== To do ==
Rewrite the lines from the one containing "Tap the ActiGraph organization value" through the end of the entries, changing "pixels" to "px" and leaving everything else as it is. Leave the pictures out of your answer.

== Task inputs ==

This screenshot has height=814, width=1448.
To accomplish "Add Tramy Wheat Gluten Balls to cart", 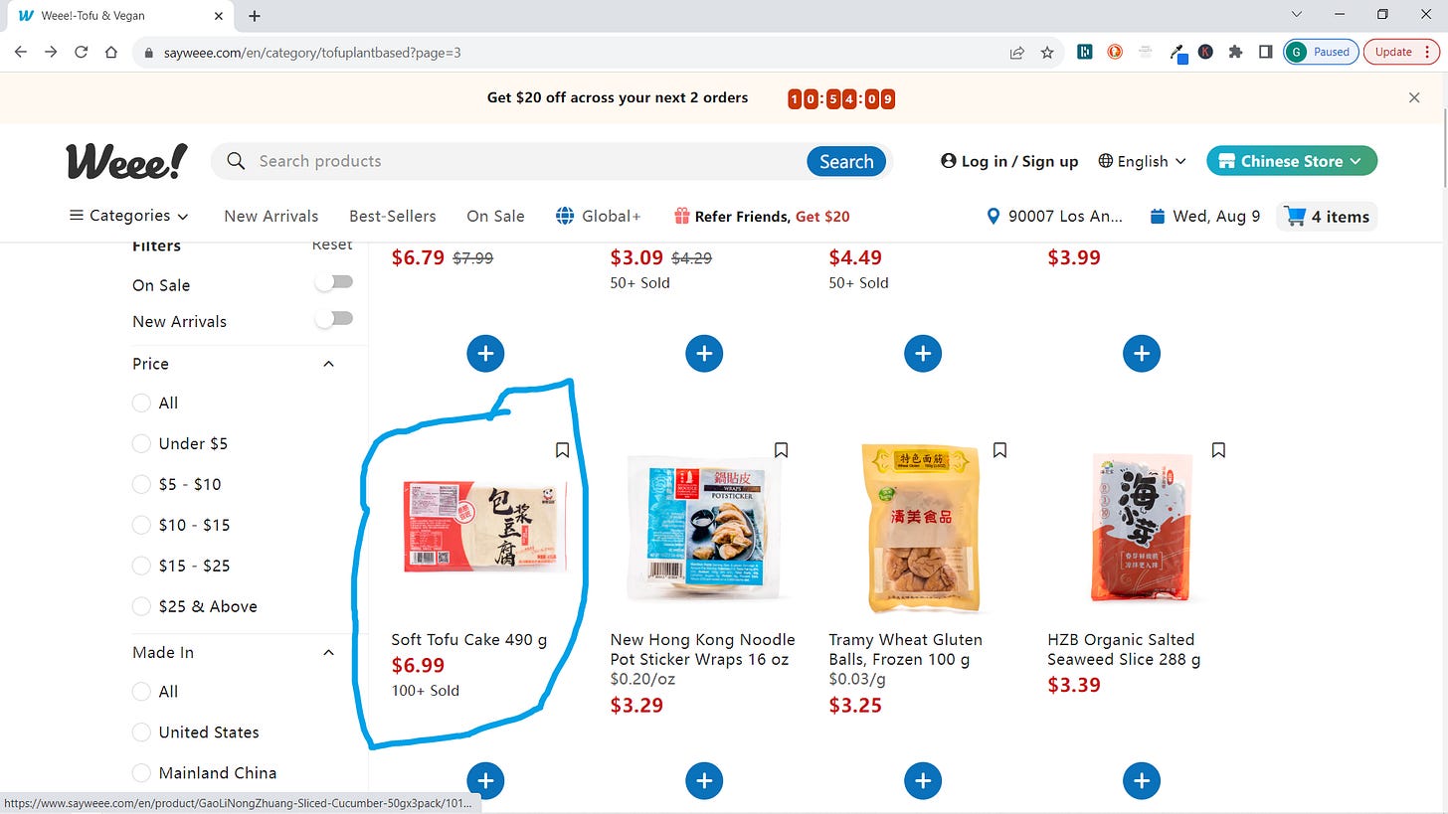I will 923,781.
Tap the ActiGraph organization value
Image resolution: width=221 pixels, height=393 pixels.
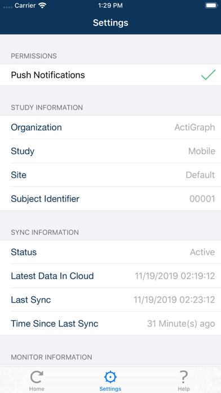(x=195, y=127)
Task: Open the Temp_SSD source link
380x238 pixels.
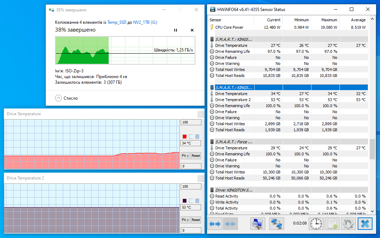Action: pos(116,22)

== Solution ==
Tap the ActiGraph organization value
Image resolution: width=221 px, height=393 px.
(x=195, y=127)
Task: Open the Temp_SSD source link
380x238 px.
Action: pos(116,22)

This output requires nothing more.